Haiti election officials are poised to accept the recommendations of a special verification commission calling for last year's disputed first round presidential elections to be re-run in October.

In a meeting Saturday with representatives of major political parties, the nine-member Provisional Electoral Council (CEP) said it's prepared to publish an electoral timetable calling for the presidential balloting to occur on Oct. 9. If a candidate doesn't get the required votes to win, the second round would occur on Jan. 8, 2017, with the final election results published on Jan. 30, two political party representatives confirmed to the Miami Herald.

The October elections would also include balloting for one-third of the Senate . Still unclear, elections officials said, is what to do about the commission's findings concerning legislative candidates who were defrauded out of their seats by alleged payoffs and bad decisions by the electoral courts.

Party representatives were told that the presidential race, which fielded 54 candidates, will not be reopened to new candidates and the current 54 will have between Wednesday and June 27 to confirm their participation in the election.

Gerald Germain, spokesman for No. 2 finisher Jude Celestin, said his candidate agrees with the timetable and the CEP's proposal.

“We've always contended that the Oct. 25 elections were not elections,” he said.

Earlier this week, Celestin broke his silence and said that while the report confirmed his allegations of “massive” election fraud despite the international community saying it was one of Haiti's better votes, the beneficiaries of the fraud should be removed.

Mathias Pierre, a presidential candidate who had removed his candidacy in favor of supporting former Sen.

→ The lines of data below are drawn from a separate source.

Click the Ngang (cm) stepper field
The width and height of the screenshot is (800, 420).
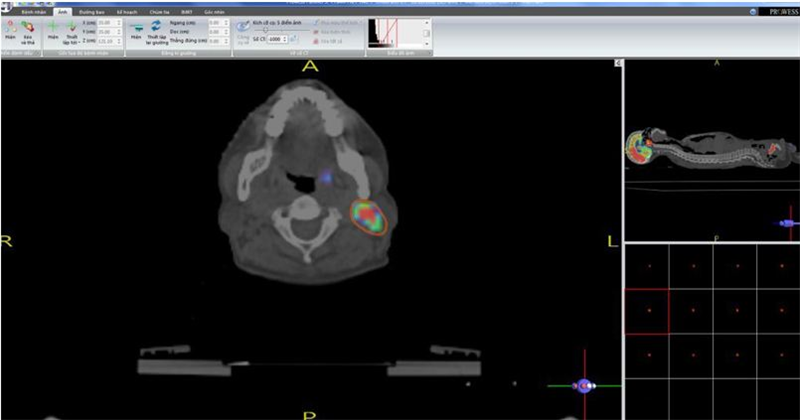coord(214,21)
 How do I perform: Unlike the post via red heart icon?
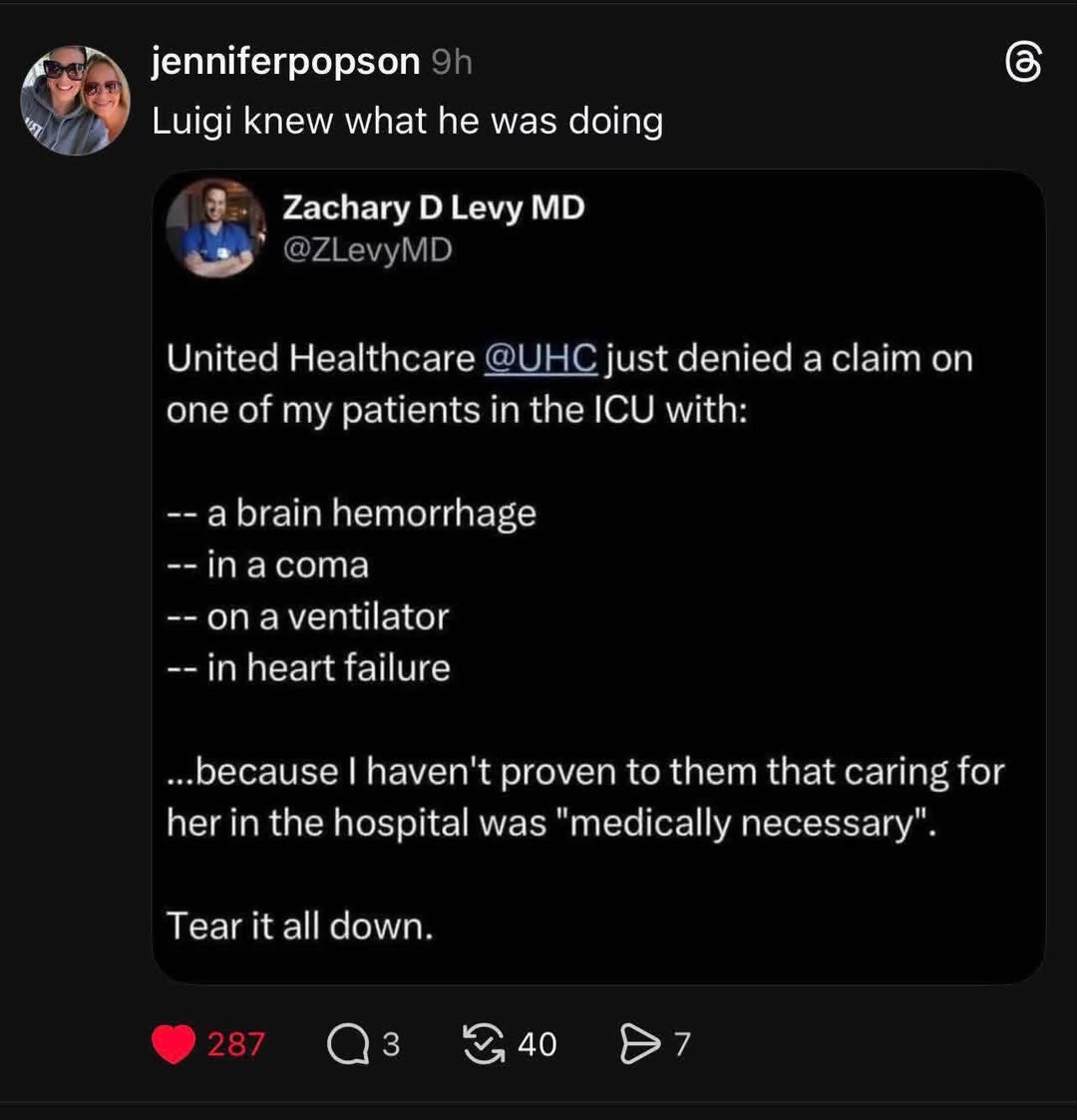(x=174, y=1044)
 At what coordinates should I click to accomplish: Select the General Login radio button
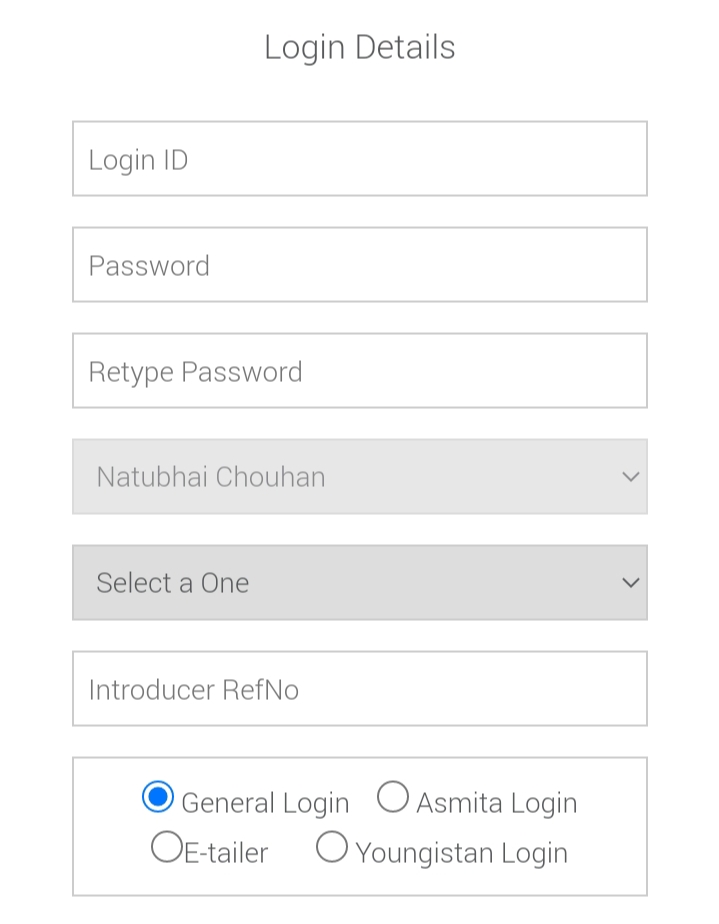click(x=158, y=797)
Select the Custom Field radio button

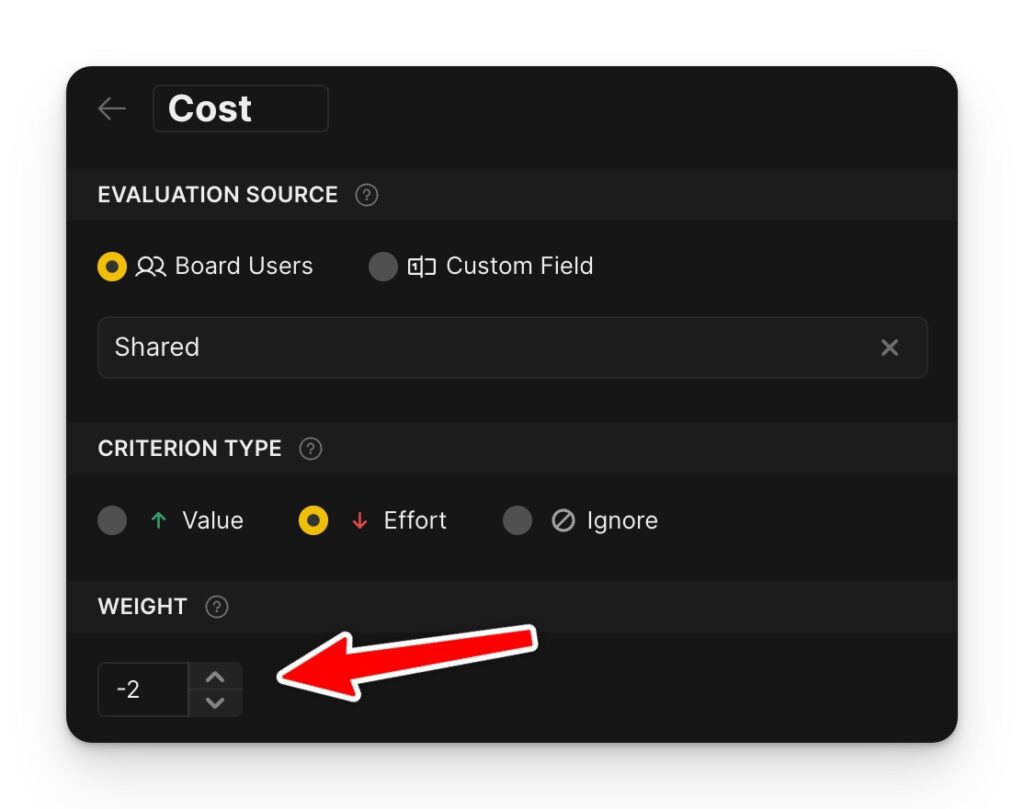383,267
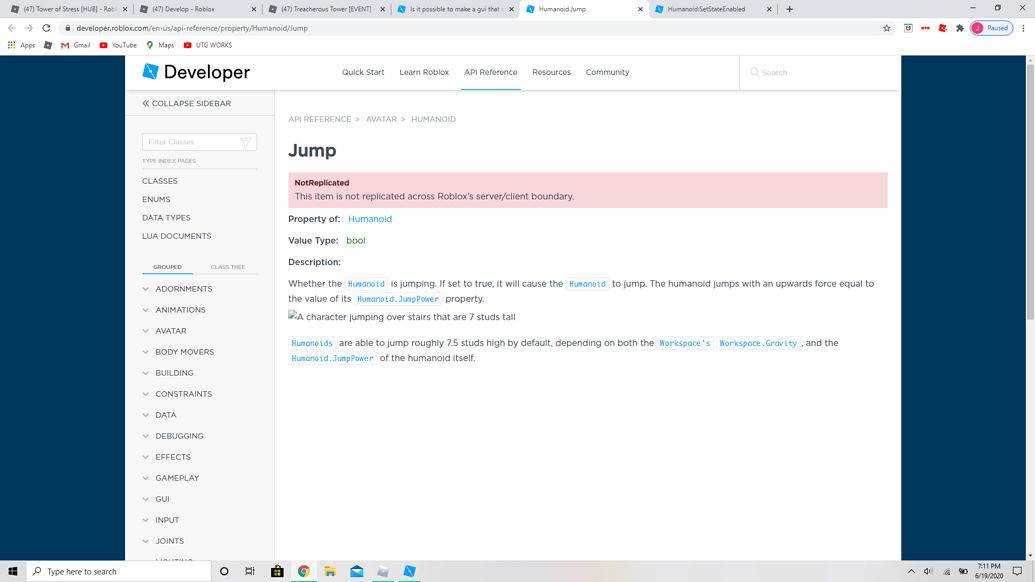Screen dimensions: 1035x582
Task: Open File Explorer from the taskbar
Action: tap(330, 571)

Moïse Jean-Charles, agreed. Pierre said the party will meet to take an official stance on the CEP's proposal and whether Jean-Charles, who finished No. 3, will participate.

“There should be sanctions for those who benefited from the fraud,” Pierre said, speaking on behalf of Jean-Charles' Pitit Dessalines party. “We've requested that the CEP allocate more time to discussing the report.”

Former President Michel Martelly's PHTK party and its candidate, Jovenel Moise, have rejected the verification report, calling it unconstitutional and illegal. Spokesman Renald Luberice could not be reached for comment.

His phone was off.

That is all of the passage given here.